Adolescent Empowerment project changes lives of thousands
Dhaka, April 29, 2007 : Thousands of adolescents across the country have been equipped with knowledge on social issues and life skills-based education through the “Kishori Abhijan” project supported by UNICEF.
This was one of the main findings announced at the formal launching of the Kishori Abhijan project’s Baseline Survey Report at the city’s BIAM auditorium on Sunday.
The baseline survey undertaken between November 2006 and January 2007 was conducted jointly by the Johns Hopkins University/Center for Communication Programs and a local research agency SURCH.
It aimed to measure the social and behavioural aspects of the Kishori Abhijan project which include child marriage, birth registration, dowry, HIV/AIDS, reproductive health, and drug and substance abuse.
The five-year project, covering 27 districts of Bangladesh and aiming to serve 600,000 adolescents including 50,000 boys – looks to improve the quality of life of vulnerable adolescents by empowering them to participate in decisions that affect their lives through education, livelihood strategies and increasing the age at marriage.
The Baseline Survey found that domestic violence against adolescents is still pervasive with self-reporting of physical abuse above 75 per cent among adolescent boys and above 50 per cent among girls of the same age group.
Moreover, among the country’s 28 million adolescents aged between 10 and 19, gender discrimination and child marriage are still prevalent and has life-long damaging consequences.
Prof. Israth Shameem, President, Center for Women and Children Studies, Ms. Judith Allen Graeff, Programme Communication Officer of UNICEF took part in the discussion while Mr. Ghasan Khalil, Chief of the Protection Section spoke on the occasion.

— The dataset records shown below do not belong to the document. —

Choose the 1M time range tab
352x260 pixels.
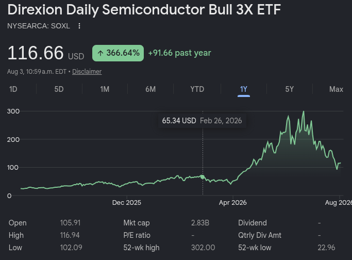tap(105, 89)
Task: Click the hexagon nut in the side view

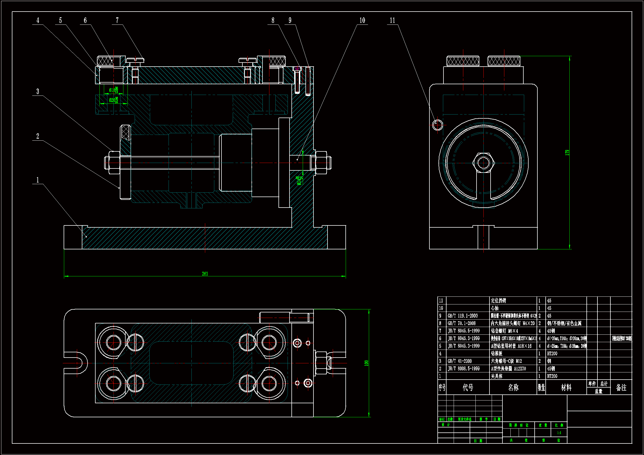Action: pyautogui.click(x=484, y=163)
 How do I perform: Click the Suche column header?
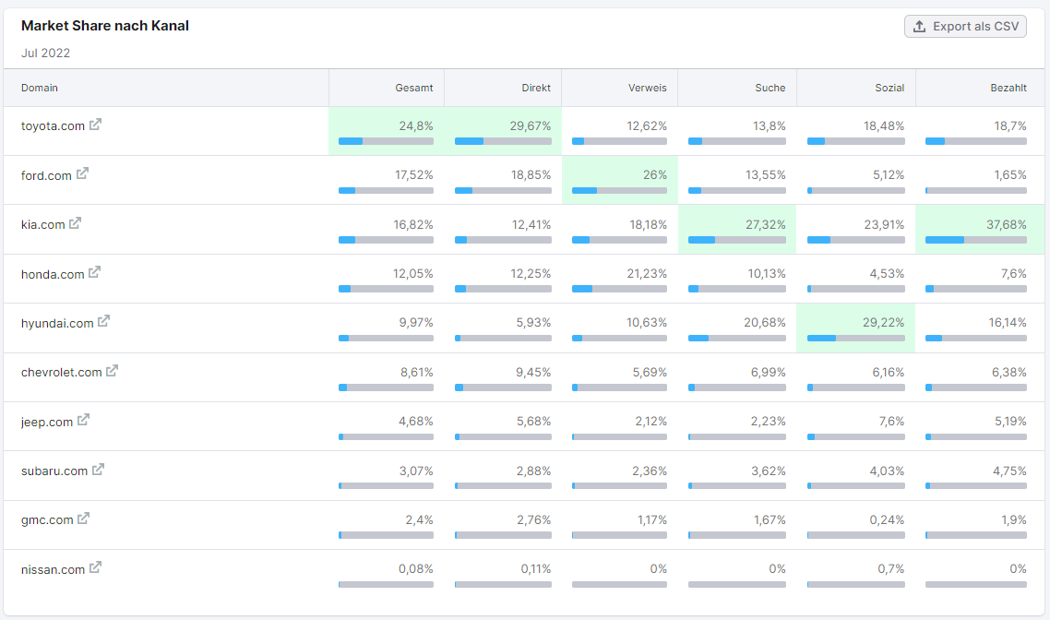(771, 88)
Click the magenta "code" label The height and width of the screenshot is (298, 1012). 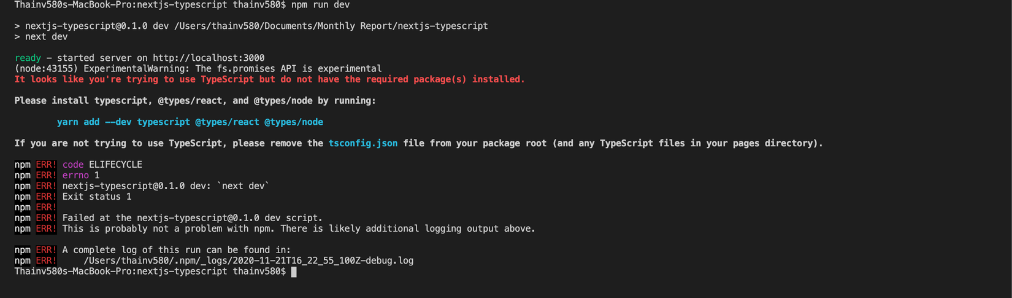pos(72,165)
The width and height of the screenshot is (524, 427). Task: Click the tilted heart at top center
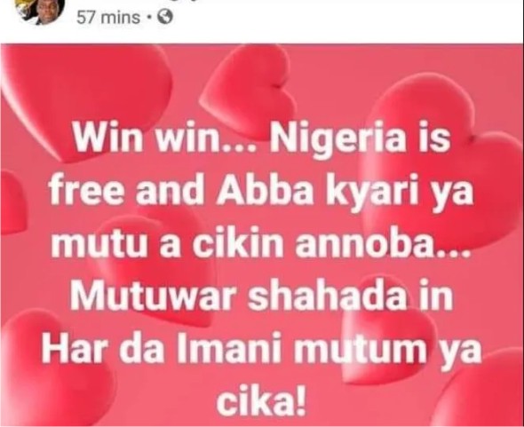click(x=248, y=91)
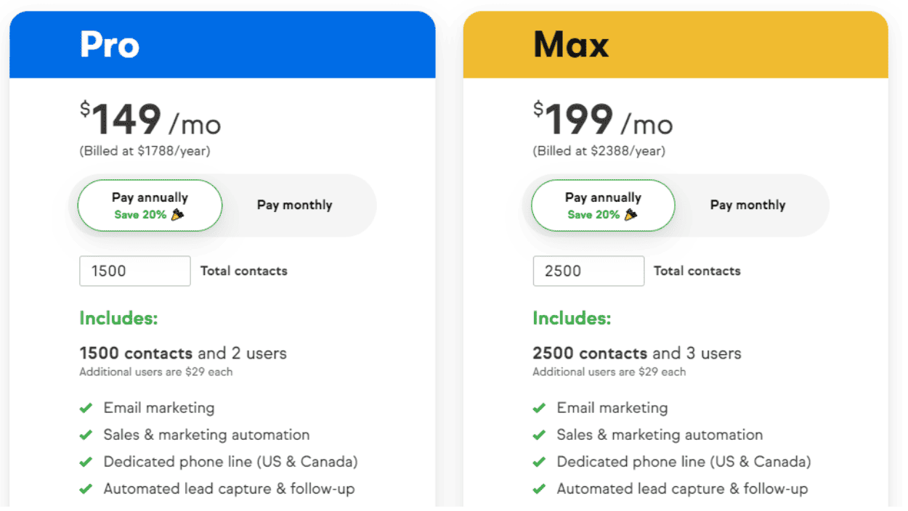
Task: Click the Max total contacts field showing 2500
Action: pos(588,271)
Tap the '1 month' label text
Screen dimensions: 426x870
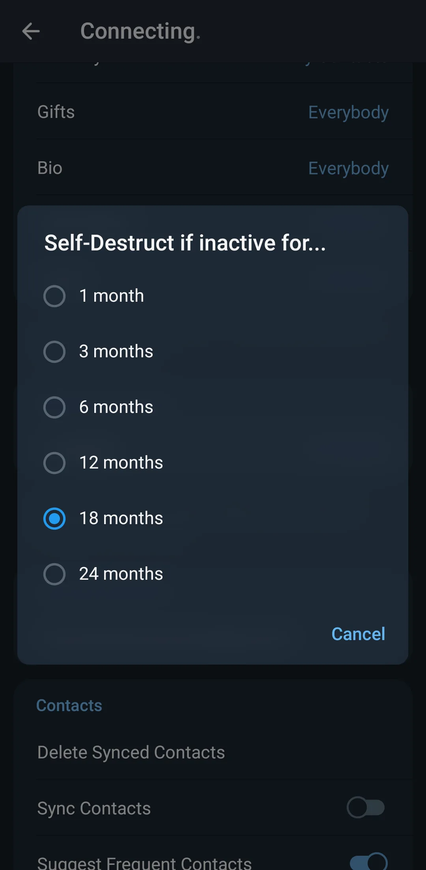pos(112,296)
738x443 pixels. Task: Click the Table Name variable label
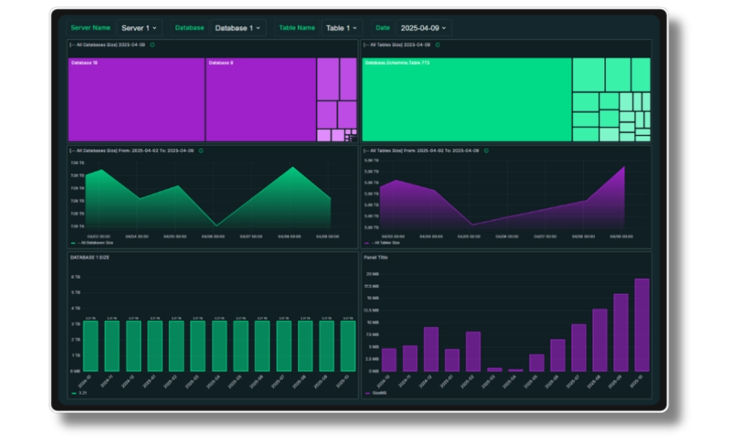tap(296, 28)
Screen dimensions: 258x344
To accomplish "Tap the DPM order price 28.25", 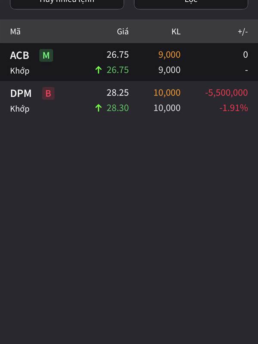I will point(117,92).
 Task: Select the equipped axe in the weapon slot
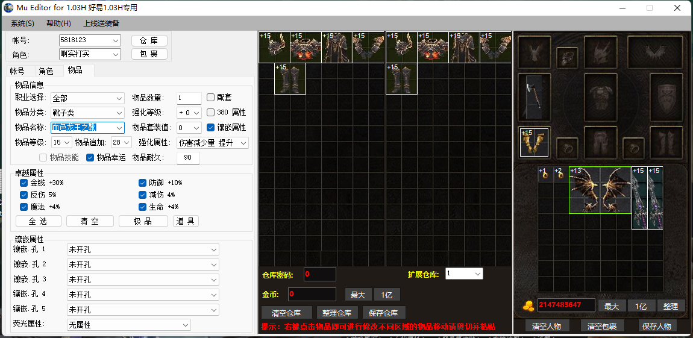click(x=535, y=96)
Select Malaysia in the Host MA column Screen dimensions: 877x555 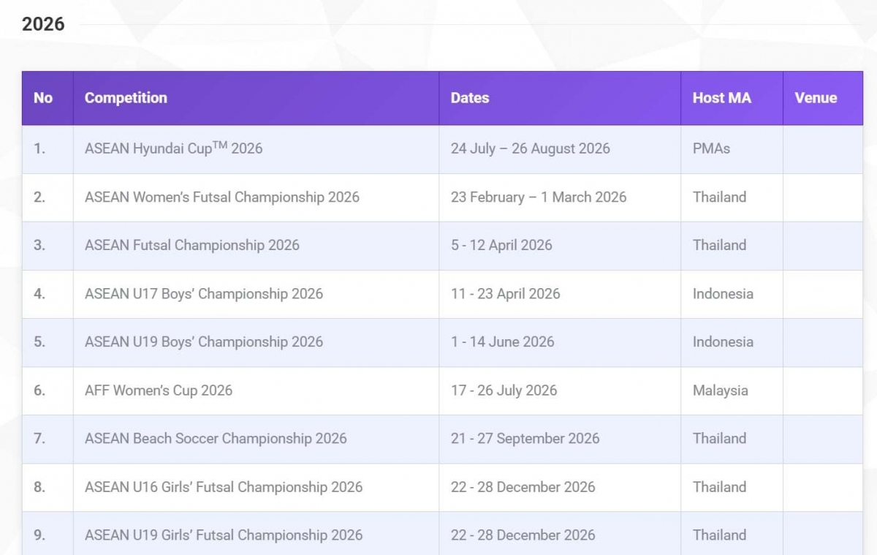(x=720, y=390)
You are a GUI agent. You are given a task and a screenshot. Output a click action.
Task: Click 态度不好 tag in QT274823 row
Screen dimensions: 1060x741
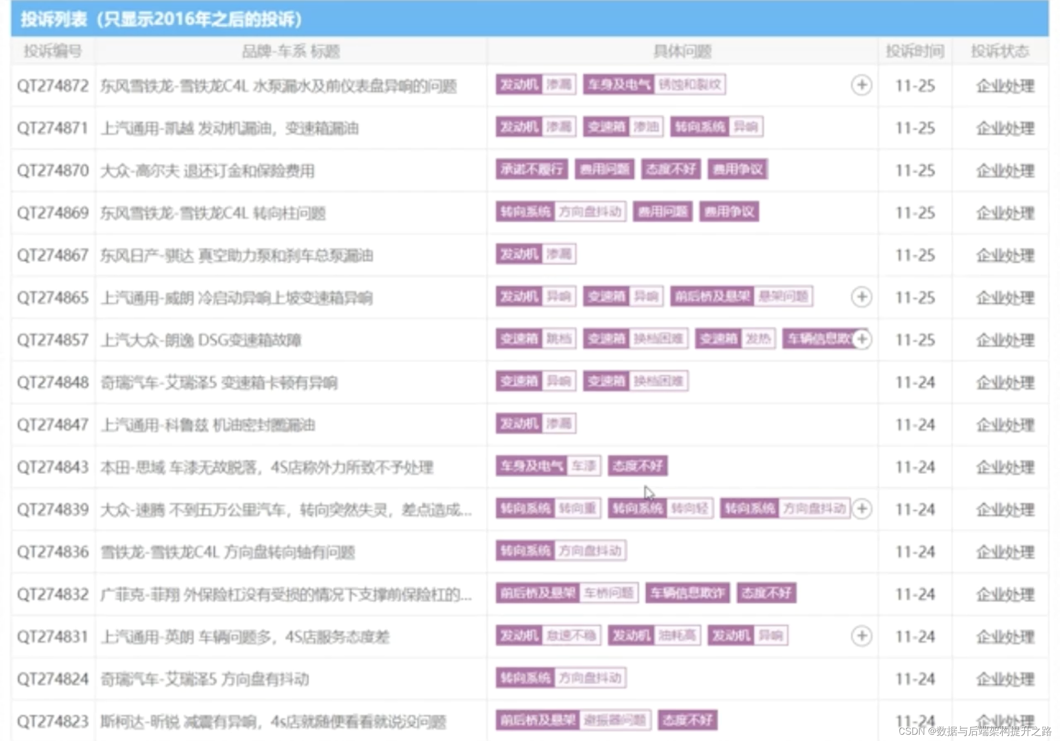click(x=687, y=720)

Through using a peer education approach, the Kishori Abhijan project aims to help such vulnerable adolescents become active agents of social change and create a supportive environment, especially for adolescent girls’ development at the household and community levels.
The project is implemented by Ministry of Women and Children’s Affairs, national and international NGOs including BRAC, CMES, and Save the Children while the European Commission is its primary funding agency.
In Bangladesh, adolescents constitute 22 percent of the population. Among them 13.8 million are girls. Given the socio-cultural environment of pervasive gender discrimination, girls are treated differently from birth, resulting in inequalities of nutrition, health, education and financial status.